“In Everything”: the comprehensive call to love our neighbor

“So in everything, do to others what you would have them do to you, for this sums up the Law and the Prophets.” (Matthew 7:12)

Now, even though it could feel like Jesus’ summary statement in Matthew 7:12 is the sort of thing you would find in All I Really Need to Know I Learned in Kindergarten, there is one little phrase that makes that impossible. It’s this phrase: “in everything…” This little phrase, just one word in Greek, captures so much.

Now, think with me about what it would look like for all of our actions to reflect this:

  • what actions would we take in order to love others: our spouses, our colleagues, our children, our parents, total strangers, those in need?
  • what actions would we hold back from in order to truly love and serve others?
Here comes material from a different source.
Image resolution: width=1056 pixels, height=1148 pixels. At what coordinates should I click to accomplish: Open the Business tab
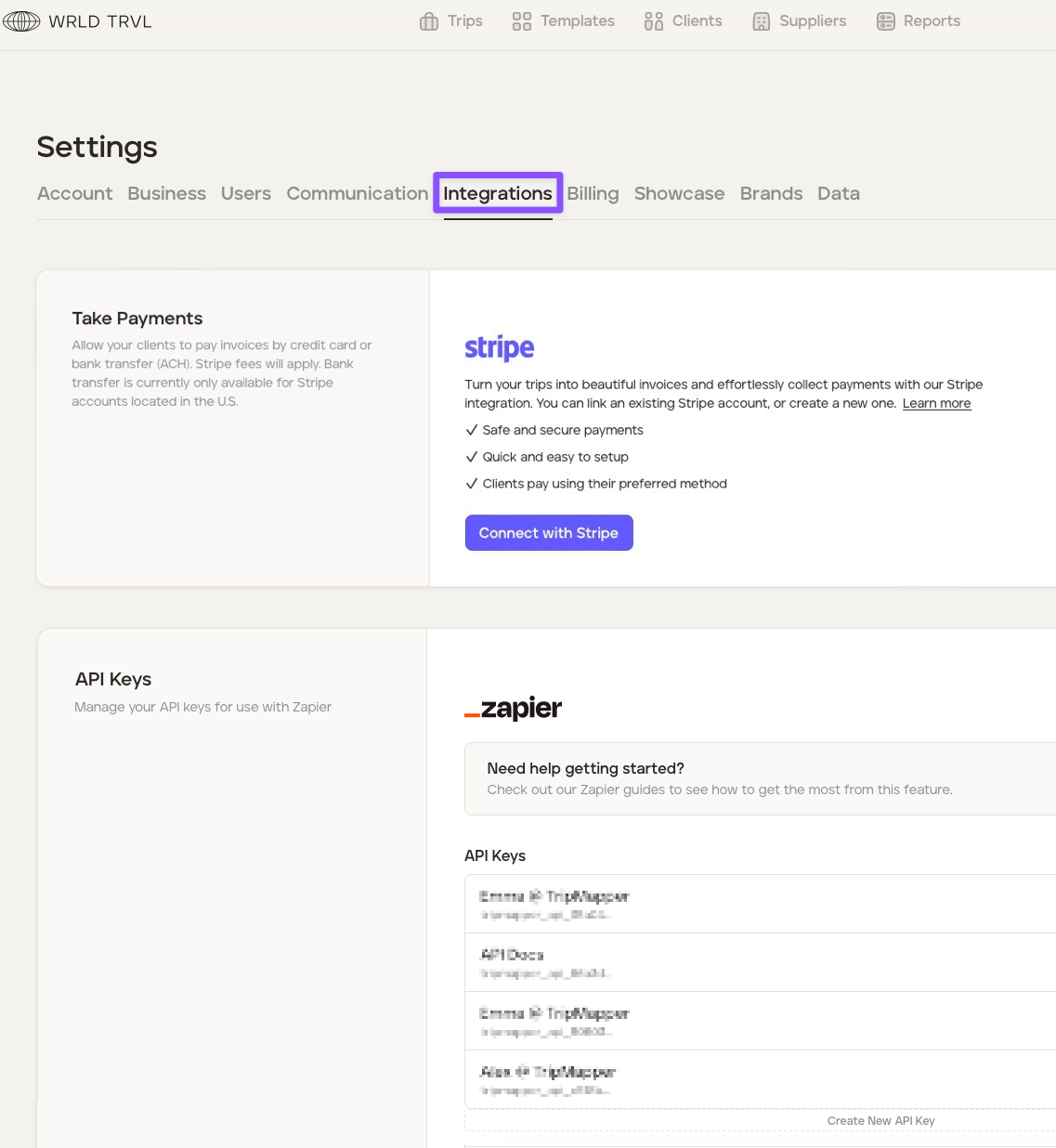click(167, 193)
Consider what it would look like for all of our words to reflect Jesus’ guidance:

  • what words would we speak in order to truly love and serve others?
  • what words would never cross our lips in order to truly love and serve others?

And then there are our thoughts, our inner meditations. Jesus once said,

“A good man brings good things out of the good stored up in his heart, and an evil man brings evil things out of the evil stored up in his heart. For the mouth speaks what the heart is full of.” (Luke 6:45)
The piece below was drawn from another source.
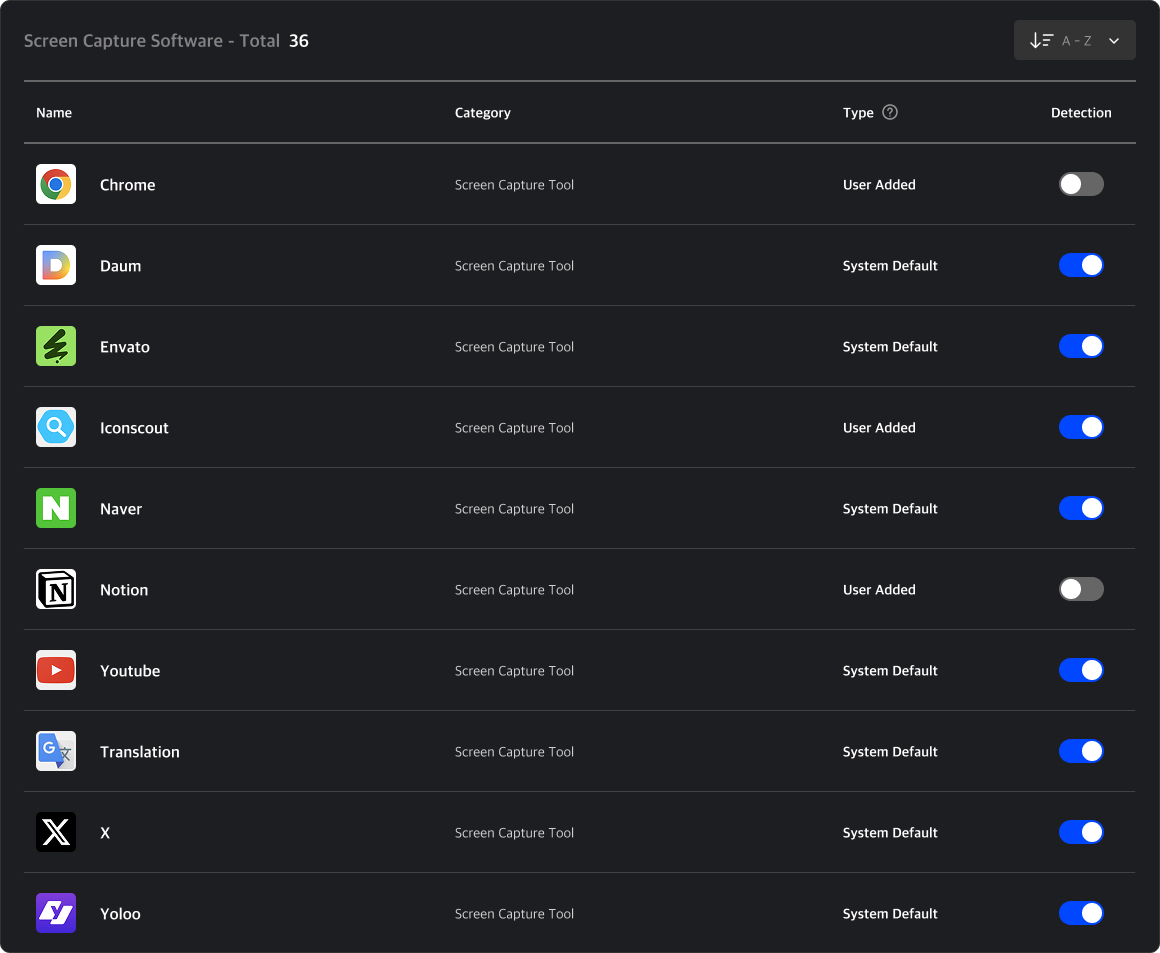Click the Type column help icon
We often talk about having a filter on what we say or do. It is good to have a filter, but what would it look like to let our thoughts and inner, unexpressed desires reflect Jesus’ teaching about treating others the way we would want to be treated. Consider with me:

  • what do our inner thoughts say about how much we truly love others?
  • what do we say in private about others that we would never speak in public? Why is there a difference?
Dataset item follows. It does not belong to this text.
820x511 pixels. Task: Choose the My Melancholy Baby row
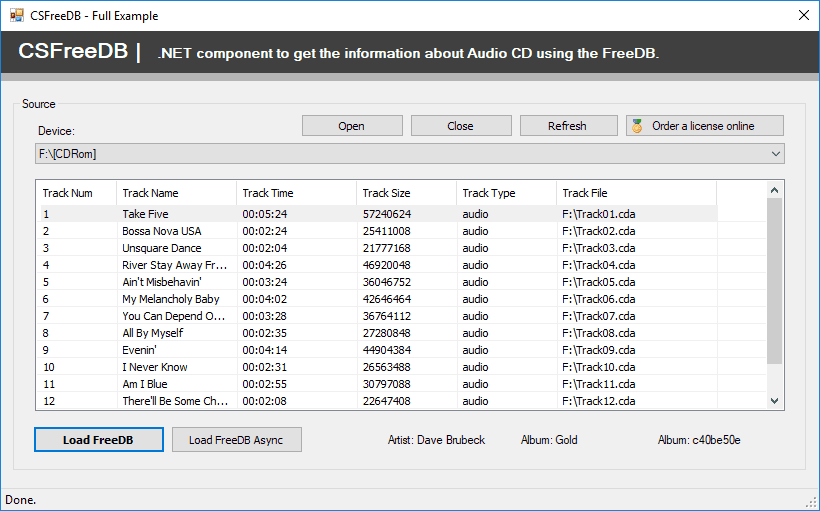click(x=170, y=299)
And what about one more category that may seem strange. What about our non-thoughts; the ways we naturally see and evaluate people and situations without even thinking about it? What do our non-thoughts—our prejudices, assumptions, and non-cognitive ways of assessing people—say about our love or lack of love for others? How might our lives and interactions with others be transformed as we let God reach into and transform our non-thoughts?

Jesus tells us:

“In everything, do to others what you would have them do to you, for this sums up the Law and the Prophets.” (Matthew 7:12)

From top to bottom, from the inside to the outside, Jesus’ disciples live in God’s love and live with God’s love for others.